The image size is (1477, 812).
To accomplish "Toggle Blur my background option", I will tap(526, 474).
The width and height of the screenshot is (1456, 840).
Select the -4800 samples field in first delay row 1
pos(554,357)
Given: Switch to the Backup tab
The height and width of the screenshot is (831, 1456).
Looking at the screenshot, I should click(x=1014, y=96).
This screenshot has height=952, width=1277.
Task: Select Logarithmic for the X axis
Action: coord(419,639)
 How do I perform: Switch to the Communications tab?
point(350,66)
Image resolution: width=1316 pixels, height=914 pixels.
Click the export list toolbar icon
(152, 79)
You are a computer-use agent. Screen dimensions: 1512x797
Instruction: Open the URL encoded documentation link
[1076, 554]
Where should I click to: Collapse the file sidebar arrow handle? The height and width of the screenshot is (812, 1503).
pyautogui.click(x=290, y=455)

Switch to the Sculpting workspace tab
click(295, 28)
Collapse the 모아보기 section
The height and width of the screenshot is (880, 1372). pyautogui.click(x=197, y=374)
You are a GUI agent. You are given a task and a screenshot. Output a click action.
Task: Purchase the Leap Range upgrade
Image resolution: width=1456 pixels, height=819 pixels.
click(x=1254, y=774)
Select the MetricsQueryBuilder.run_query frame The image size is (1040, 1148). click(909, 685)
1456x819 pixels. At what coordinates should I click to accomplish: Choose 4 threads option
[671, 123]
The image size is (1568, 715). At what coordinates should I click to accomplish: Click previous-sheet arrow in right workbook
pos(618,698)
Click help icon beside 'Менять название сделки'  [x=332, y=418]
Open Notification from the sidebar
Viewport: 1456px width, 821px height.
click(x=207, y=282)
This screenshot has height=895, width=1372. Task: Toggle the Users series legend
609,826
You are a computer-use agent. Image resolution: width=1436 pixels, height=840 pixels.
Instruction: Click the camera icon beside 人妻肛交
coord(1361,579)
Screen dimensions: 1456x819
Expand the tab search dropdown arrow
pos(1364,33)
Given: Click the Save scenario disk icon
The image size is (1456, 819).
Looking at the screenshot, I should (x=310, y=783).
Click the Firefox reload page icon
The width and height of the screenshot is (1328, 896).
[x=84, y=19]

* [Exercise brief] Looking only at the data above, say how many of its lines contain the string "computer", and nothing more.

* [Response] 2